:: What the task requires ::
Copy out the lines of the records below, and only those lines, from the one with "Screen dimensions: 826x700" through the one with "Open the 伊利股份 title link", exactly as they appear.

[[ Records to process, beginning ]]

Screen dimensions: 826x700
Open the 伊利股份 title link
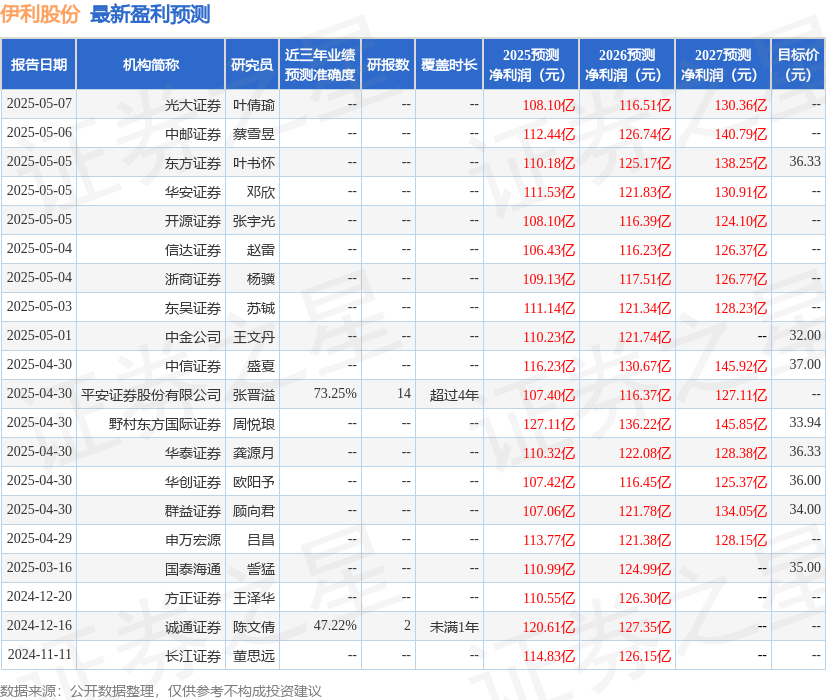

[[ Records to process, end ]]
[[ Records to process, beginning ]]

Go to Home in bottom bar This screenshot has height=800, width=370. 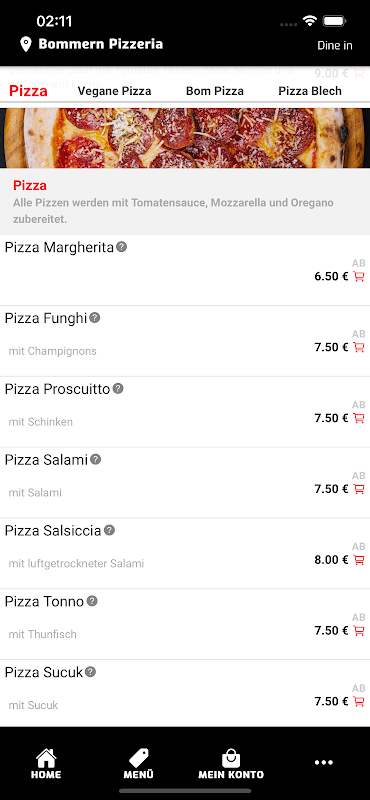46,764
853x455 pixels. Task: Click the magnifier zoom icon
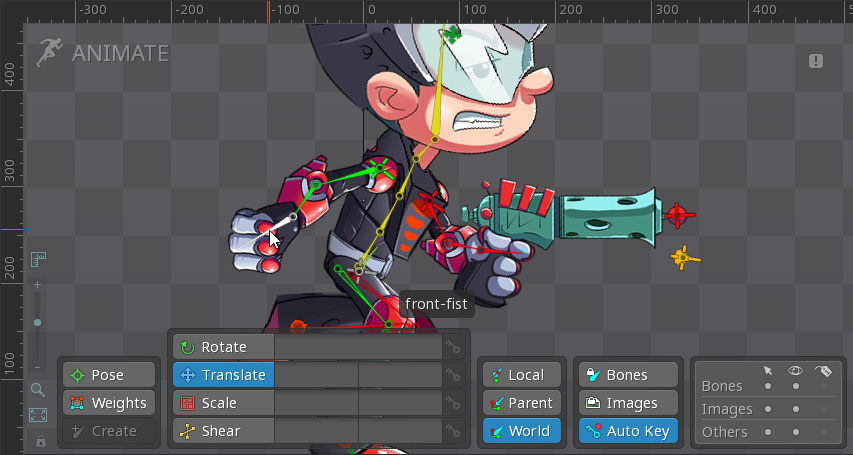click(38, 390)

[[ Records to process, end ]]

:: Exercise response ::
Screen dimensions: 826x700
Open the 伊利股份 title link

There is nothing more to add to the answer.